** Exercise passage follows **

Now an outraged group of iPhone users is planning a digital protest. "Operation Chokehold", the brainchild of "Newsweek" writer and blogger Dan Lyons; the plan, everyone to use the most data-heavy app you can tomorrow at the same time and attempt at crippling AT&T's network. And it is the network they are really mad about. AT&T has long been criticized for spotty coverage for people using SmartPhones.

If "Operation Chokehold" started in jest, it is getting some serious attention spreading on sites like Twitter and on Facebook where they have 3,000 fans already -- Wolf.

BLITZER: How concerned is AT&T?

TATTON: Well, AT&T wouldn't comment to us, but the Federal Communications Commission label the effort irresponsible saying disruptions to a wireless network of this nature could prevent the public from accessing vital 911 services. And they're cautioning the public to use good judgment if they are considering this -- Wolf.

BLITZER: Abbi, thanks very much. She'll stay on top of this story.

The company behind Blackberry says the problem that created a widespread interruption in e-mail service has now been fixed. Research in Motion is apologizing for the glitch which impacted an unknown number of Blackberry users. There was no impact on phone, texting and Web browsing services. The company says some users may still be experiencing delays as all of those backed up e-mails are processed.

He spent 35 years in prison for a horrific crime, and it turns out, he did not commit that crime. James Bain is now a free man exonerated by DNA evidence, and he gave CNN's John Zarrella an exclusive interview -- John.

** End of Exercise passage **

[Prompt] In the news transcript, what word did the Federal Communications Commission use to label "Operation Chokehold"? The listing that follows has no connection to the news transcript.

** Stored data follows **

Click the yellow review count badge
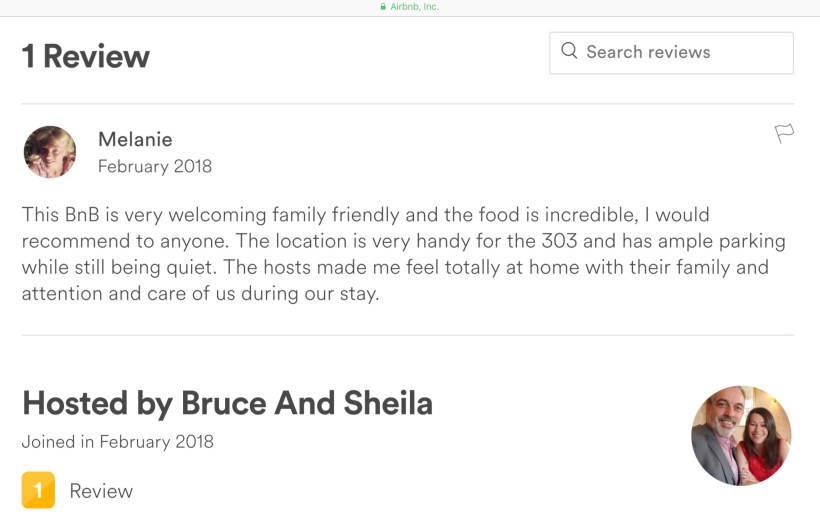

** End of Stored data **

[Result] Irresponsible.